▸ Exercise materials:
########

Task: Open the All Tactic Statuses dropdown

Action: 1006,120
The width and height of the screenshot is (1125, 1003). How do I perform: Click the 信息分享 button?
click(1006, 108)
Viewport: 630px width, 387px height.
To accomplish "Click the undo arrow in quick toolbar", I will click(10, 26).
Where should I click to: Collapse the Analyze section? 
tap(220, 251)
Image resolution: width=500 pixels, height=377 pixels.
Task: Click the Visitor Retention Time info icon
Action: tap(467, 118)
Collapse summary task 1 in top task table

########

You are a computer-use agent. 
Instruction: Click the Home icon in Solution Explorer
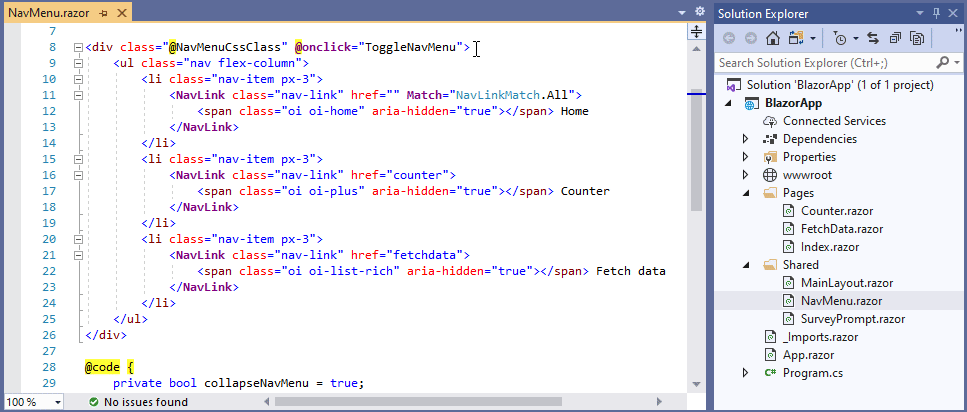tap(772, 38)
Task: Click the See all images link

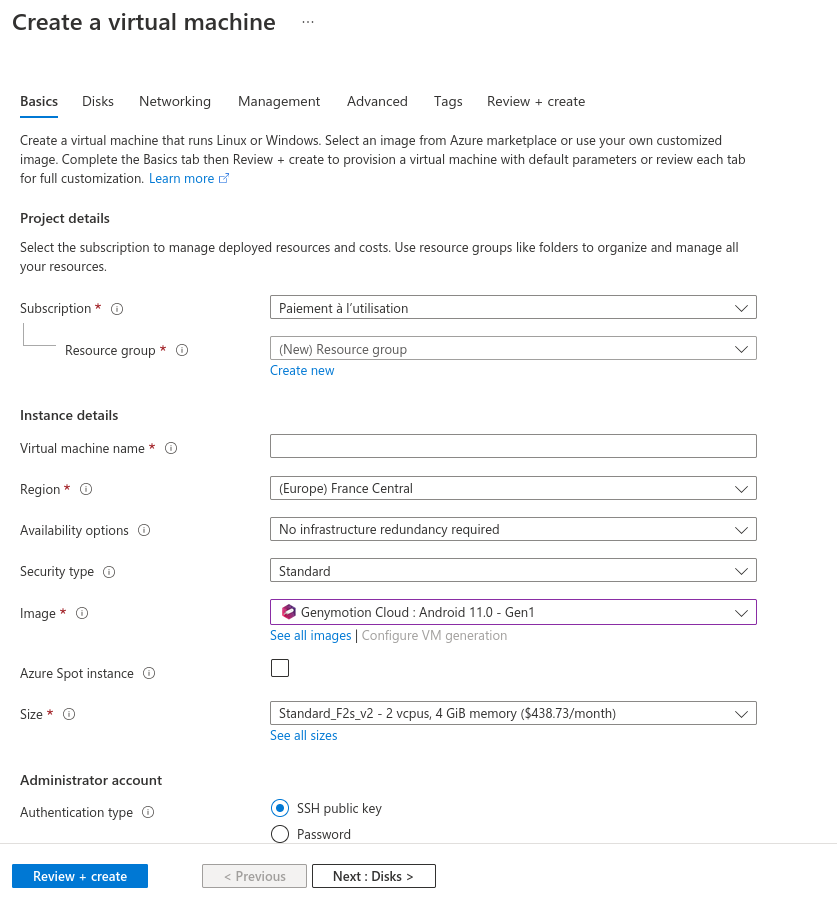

########

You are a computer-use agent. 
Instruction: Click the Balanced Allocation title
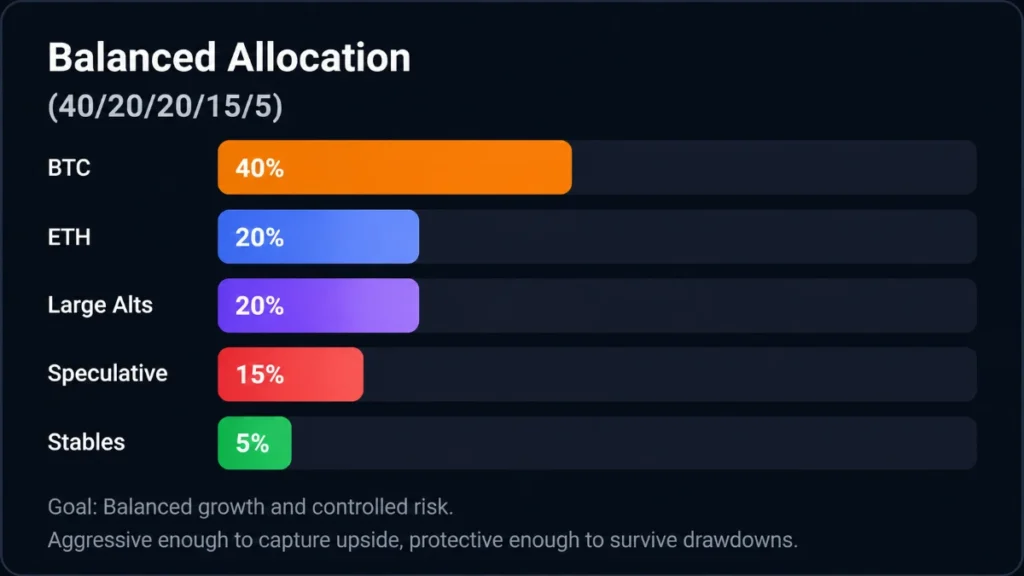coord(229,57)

########

▸ Goal: Reproduce the items from the line with "Task: Open the All Tactic Statuses dropdown" up to and including the line with "will click(10, 26).", copying each line verbatim.

▸ The result:
Task: Open the All Tactic Statuses dropdown

Action: 1006,120
The width and height of the screenshot is (1125, 1003). How do I perform: Click the 信息分享 button?
click(1006, 108)
Viewport: 630px width, 387px height.
To accomplish "Click the undo arrow in quick toolbar", I will click(10, 26).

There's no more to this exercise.